I was very good friends with Gayle Geraci back in the 1960s and early 1970s.
Gayle Geraci was the younger sister of Philip "Flip" Geraci. We all lived in the New Orleans suburb of Metairie.
Flip Geraci was just an idealistic kid back in the summer of 1963, when -- while goofing around Canal Street (or was it Camp Street) one day, he stumbled upon a group that called themselves "Fair Play for Cuba." Flip was studying Spanish in school (he was about 14 or 15 when this all happened), and he was a really naive, idealistic (but nice) guy. So he stops and talks with them for a long while, and they talk him into raising some money for their group. So I think he raised a small sum -- maybe 10 bux or something (would be around 100 bux in todays dollars) -- for their cause. But I don't really think he even understood what the group was about, honestly.
Anyway, because he raised some money for them, he got "on their books," so to speak.
A few months went by, then on Nov 22, 1963 over in Dallas, TX, another guy that was associated with the Fair Play for Cuba group -- a man named Lee Harvey Oswald -- ended up getting arrested for killing President Kennedy. (I am NOT going to speculate here, whether I believe Oswald actually killed the President or not.)
FBI investigators swooped down on the Fair Play for Cuba group, seizing their books, and found that Flip had raised a small sum of money for the group a few months before.

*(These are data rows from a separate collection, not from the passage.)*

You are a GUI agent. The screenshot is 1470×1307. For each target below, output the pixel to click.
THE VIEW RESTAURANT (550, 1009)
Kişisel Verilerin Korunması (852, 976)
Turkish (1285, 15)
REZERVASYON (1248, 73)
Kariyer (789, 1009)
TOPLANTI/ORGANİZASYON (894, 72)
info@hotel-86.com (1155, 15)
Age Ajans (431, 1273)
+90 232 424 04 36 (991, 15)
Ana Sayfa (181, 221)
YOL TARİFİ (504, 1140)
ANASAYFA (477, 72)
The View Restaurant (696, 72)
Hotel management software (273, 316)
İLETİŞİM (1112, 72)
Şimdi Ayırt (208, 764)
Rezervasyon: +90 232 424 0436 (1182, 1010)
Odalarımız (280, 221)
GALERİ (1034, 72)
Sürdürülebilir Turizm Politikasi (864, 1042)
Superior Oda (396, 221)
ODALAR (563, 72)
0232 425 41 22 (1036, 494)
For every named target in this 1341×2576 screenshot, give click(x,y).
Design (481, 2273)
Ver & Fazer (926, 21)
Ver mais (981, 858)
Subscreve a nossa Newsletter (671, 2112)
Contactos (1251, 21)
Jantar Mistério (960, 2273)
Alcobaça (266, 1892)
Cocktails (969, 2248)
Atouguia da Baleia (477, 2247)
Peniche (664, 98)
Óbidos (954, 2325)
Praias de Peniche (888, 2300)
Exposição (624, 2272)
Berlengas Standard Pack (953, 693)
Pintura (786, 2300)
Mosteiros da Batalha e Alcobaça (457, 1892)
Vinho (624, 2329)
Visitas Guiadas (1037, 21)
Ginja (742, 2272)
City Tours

So they pulled Flip (and his mother, since Flip was a minor) in for an interview. Flip didn't know anything, and the FBI interviewers soon realized they were dealing with a young kid who didn't have a clue.
Nonetheless, a few years later when the 24 volume Warren Report was finally published, the entire transcript of the FBI's interview with Flip Geraci and his mother is included in that report, verbatim.